Start of Block

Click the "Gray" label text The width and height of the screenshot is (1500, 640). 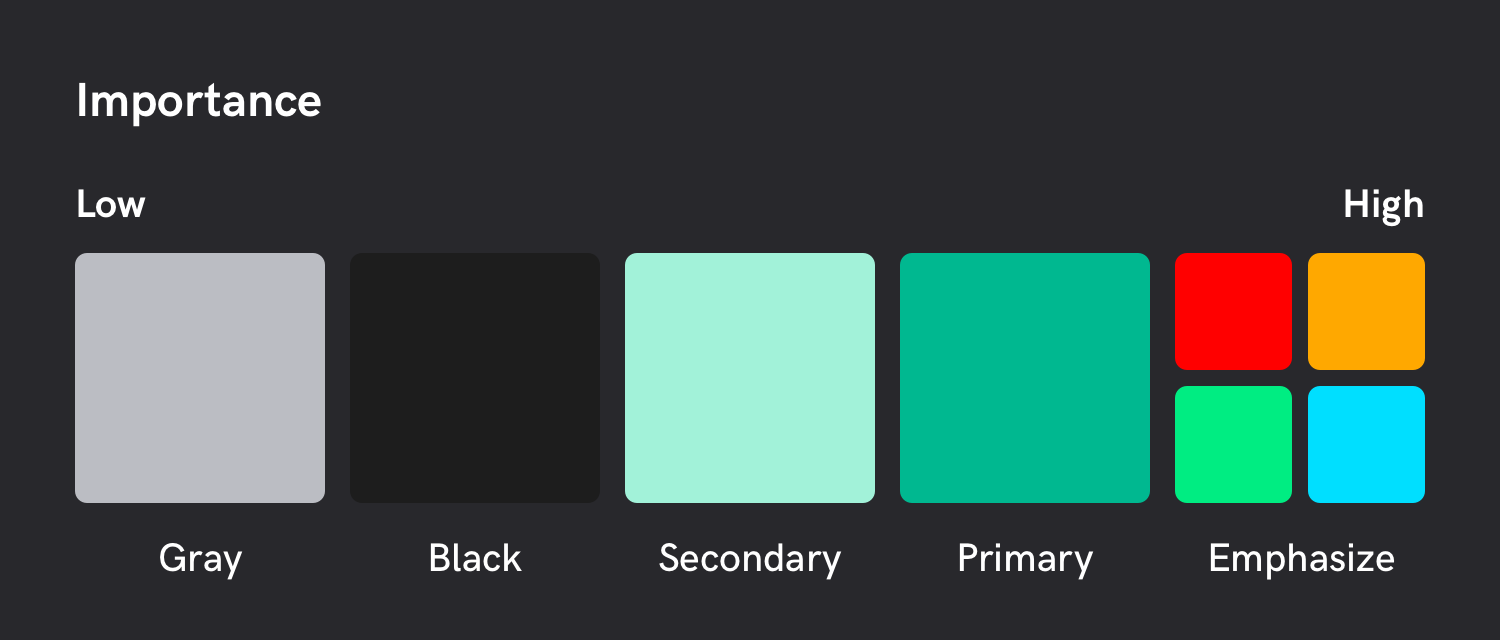point(200,559)
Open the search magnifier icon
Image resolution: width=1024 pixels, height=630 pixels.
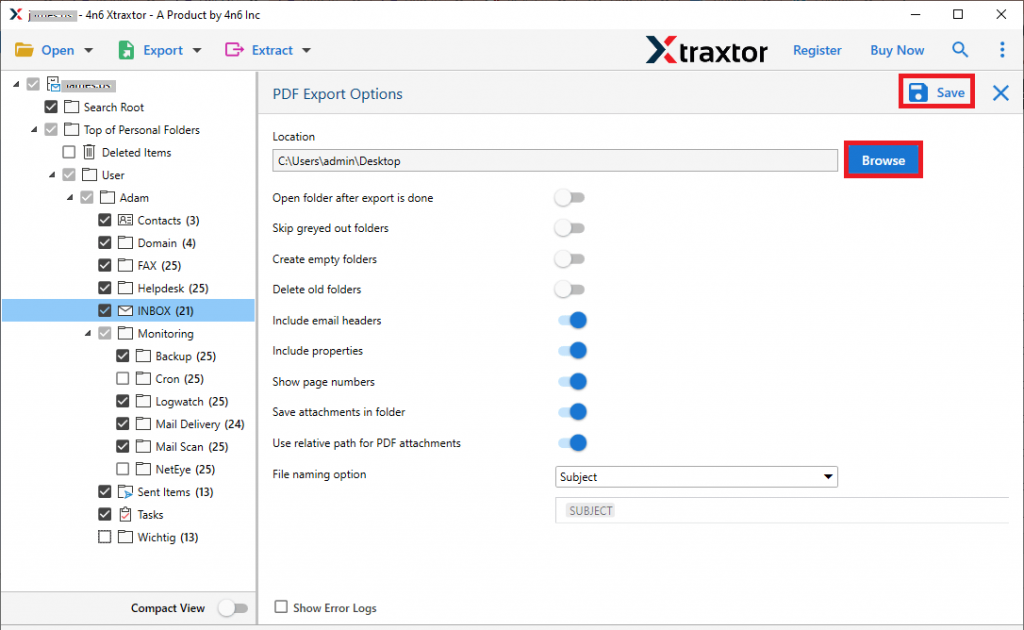point(960,49)
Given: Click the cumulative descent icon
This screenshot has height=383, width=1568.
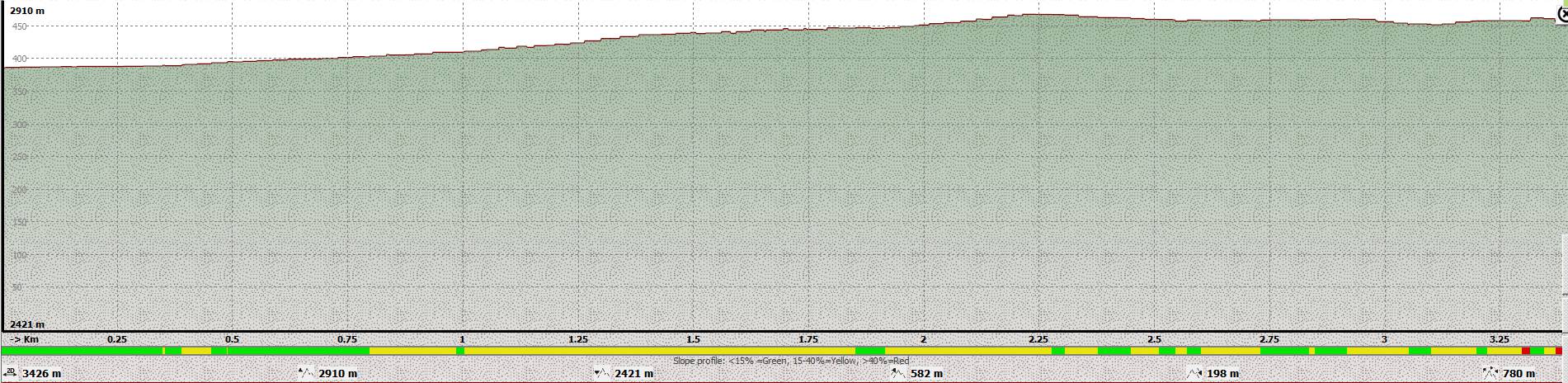Looking at the screenshot, I should tap(1194, 373).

End of Block

### ASSIGNMENT
Extract, word for word, every line from the one holding "Image resolution: width=1024" through the closing line of the data above. Do not include any pictures.

### FINISHED TASK
Image resolution: width=1024 pixels, height=630 pixels.
point(960,49)
Given: Click the cumulative descent icon
This screenshot has height=383, width=1568.
Looking at the screenshot, I should tap(1194, 373).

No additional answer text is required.